Retirement Plan Account Types:

There are many retirement plans or IRAs for individuals such as Solo 401k and Keogh's (Money Purchase / Profit Sharing) Plans, SEP, Traditional and Roth IRAs.

Solo 401k

Also can be referred to as "Individual 401k", "Single (k)", "Personal 401k" or "SBO Plan". The Solo 401k plan is designed specifically to benefit owner only businesses. This retirement plan allows maximization of contributions and valuable tax deductions compared to other types of small business plans.

Learn more about the Solo 401k.

SEP IRA

Stands for "Simplified Employer Pension Plan", This retirement plan is ideally suited for small business owners and self employed individuals such as independent contractors.
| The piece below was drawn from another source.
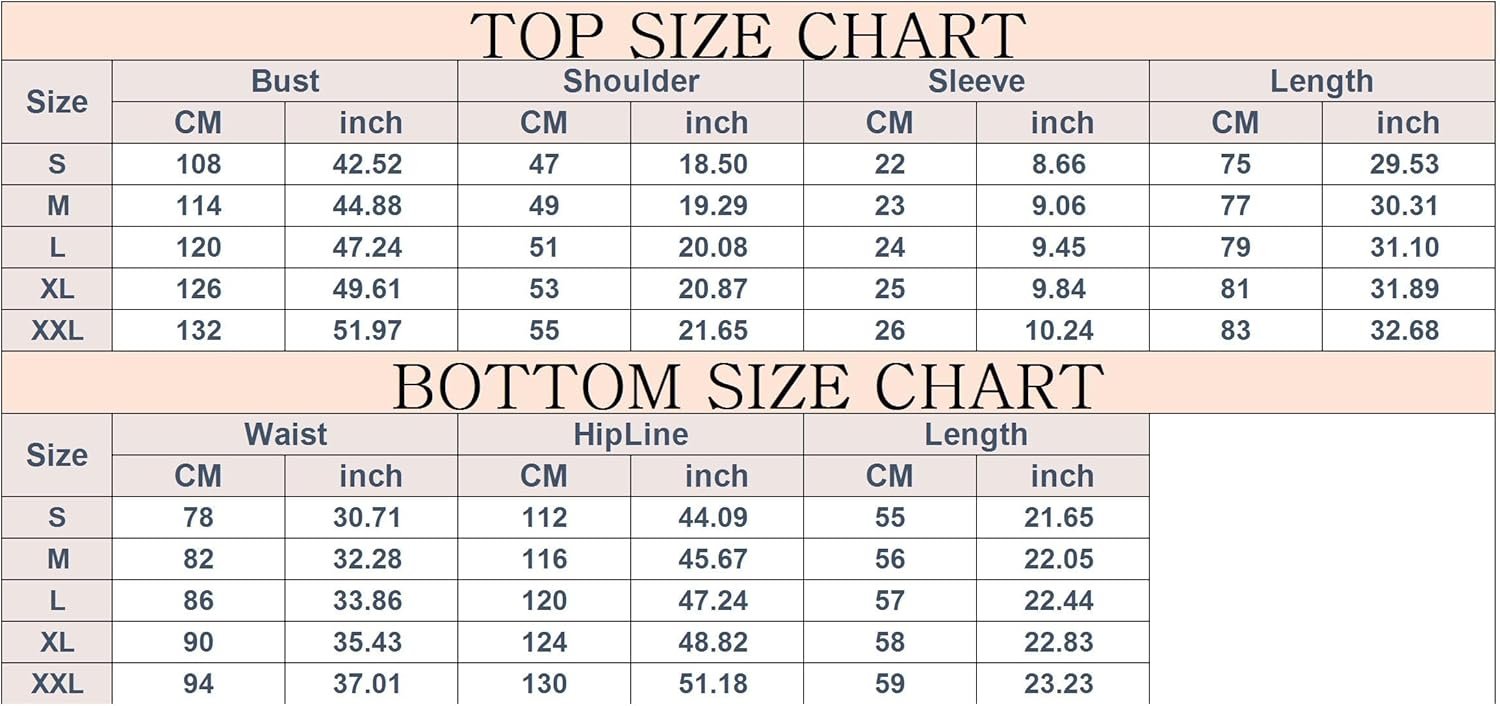
Task: Select the Shoulder column header
Action: (x=631, y=81)
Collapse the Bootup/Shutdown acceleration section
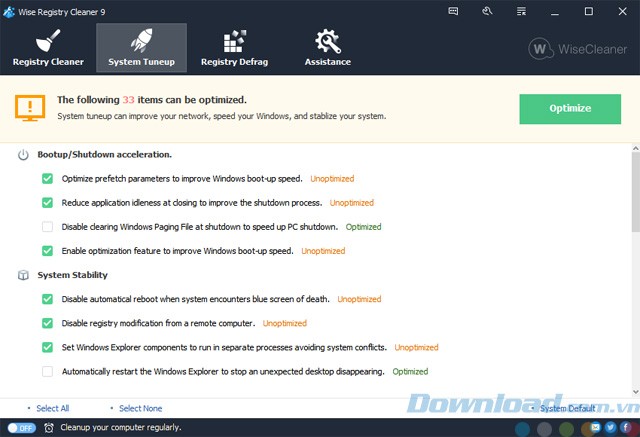Image resolution: width=640 pixels, height=437 pixels. (23, 155)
The SEP IRA plan allows a much larger contribution than a Traditional or Roth IRA.

Learn more about the SEP IRA.

Keogh Plan

Also referred to as "Money Purchase" and "Profit Sharing". The Keogh retirement plan is designed for owners of un-incorporated small businesses. In other words you must be a partnership, sole proprietorship or LLC.

Learn more about a Keogh Plan.

Traditonal IRA

Personal savings plan that gives tax advantages for setting aside money for retirement. A Traditional IRA allows assets to grow tax deferred. You will not pay taxes on the dividends and investment earnings until after you withdraw the assets.

Learn more about the Traditional IRA.

Roth  IRA

Personal savings plan that gives tax advantages for setting aside money for retirement. A Roth IRA offers unique tax advantages compared to other retirement plans since contributions are not tax deductible but withdrawals after age 59 1/2 are tax free.

Learn more about the Roth IRA.

IRA Transfer

Individuals that currently have a retirement plan (such as a previous Rollover, SEP, Traditional or Roth), sometimes may choose to transfer their existing account/s. There are many reasons to consider a transfer.

Learn more about an IRA Transfer.


Retirement Plan Contributions

In general, annual contributions into these retirement accounts are tax deductible and interest earned grows without being taxed until the money is withdrawn by the individual at age 59 1/2 or older. However, with a Roth IRA, the contributions are not tax deductible but the interest grows tax free and can be withdrawn tax free after the individual is age 59 1/2 or older.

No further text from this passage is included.